Published: 5 June, 2009

READ MORE: Linux | Netbook

As the Computek trade show in Taiwan came to a close, netbooks had emerged as a key theme. At the start of the event, the main theme was whether Windows or one or more Linuxes would dominate - by the end, Asus had pulled its Android device and UK retailer PC World had stopped selling Linux netbooks, while Qualcomm had outlined its 'smartbook' sub-category. All this showed Windows (and Intel Atom) still in firm control in the current netbook form factor, with its PC heritage and channels - leaving the ARM/Linux brigade to seek to define a new market, more aligned to their smartphone roots.

This shows the netbook category splitting into two broad markets - the current familiar format, an ultrathin mobile PC priced around $500 or less, with or without embedded 3G and hard drive; and an even smaller design, with lower power and price, always with embedded wireless, but without a hard drive and some other features.

This is what Qualcomm has branded a smartbook, and for now at least, is likely to be the main territory for Linux and for ARM-based processors like Qualcomm's own Snapdragon. The main risk is whether there are sufficient users who will invest in yet another format, and who agree with Qualcomm that a smartphone-style interface would be superior to that of Windows PCs.

"Windows was actually the winner of the netbook market," commented Mikako Kitagawa, an analyst at Gartner. He thinks it will be challenging for Android to penetrate the high end "unless there is some really appealing function". This was borne out by a decision by PC World, the UK's largest electronics retail chain, to take Linux netbooks off its shelves this week. Jeremy Fennell, the chain's category director, said in a statement that all netbooks would now run Windows and would have screens of at least 10 inches. "Despite initial hype that netbooks would move more users onto the Linux platform, Microsoft has emerged as the preferred operating system because Windows makes it easier to share content and provides customers with a simpler, more familiar computing experience on the move," he added.

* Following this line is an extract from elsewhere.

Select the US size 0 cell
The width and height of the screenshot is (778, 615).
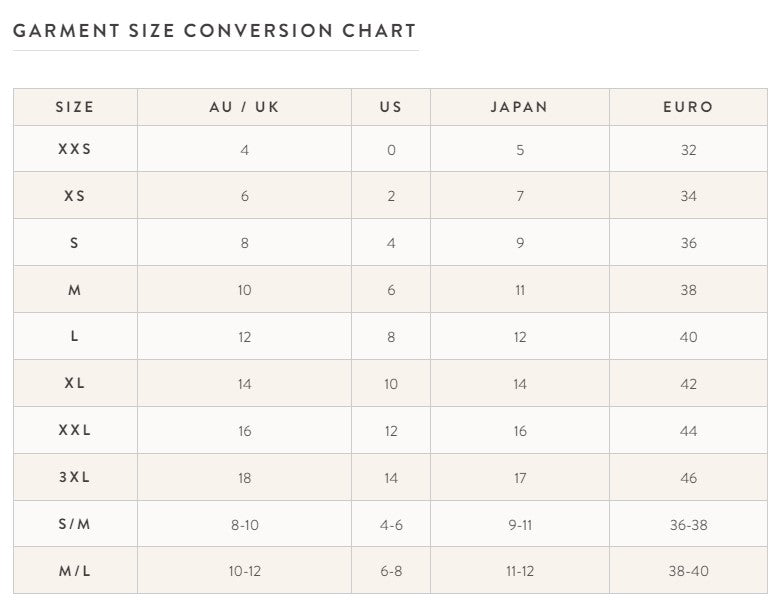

The form factor, and Linux variants like Ubuntu (the main one currently used on netbooks) will evolve, but for now the Linux community needs a new target. This has led Qualcomm and others to define the sub-category they call 'smartbooks'. As well as offering a more mobile experience to a class of users who are less wedded to the PC/Windows experience, it may also be the preserve of different vendors, some coming from the phone market, more used to the low price/margin levels of this class of device - and to negotiating the cellco deals that will be essential to bring them to market.

The ARM ecosystem may be relying on its ability to keep its power consumption lower than Intel's for at least another year, but that will not stop the Atom giant pursuing any new category that starts to attract a significant user base, and which could take it further into mobility too. Lower power Atoms, due next year, will lead the charge, as will its own Linux platform, Moblin. Microsoft, for its part, has ceded the new low end category, saying it will not release Windows 7 for ARM devices or those with miniature screens, though it may make a play with Windows Mobile on ARM smartbooks.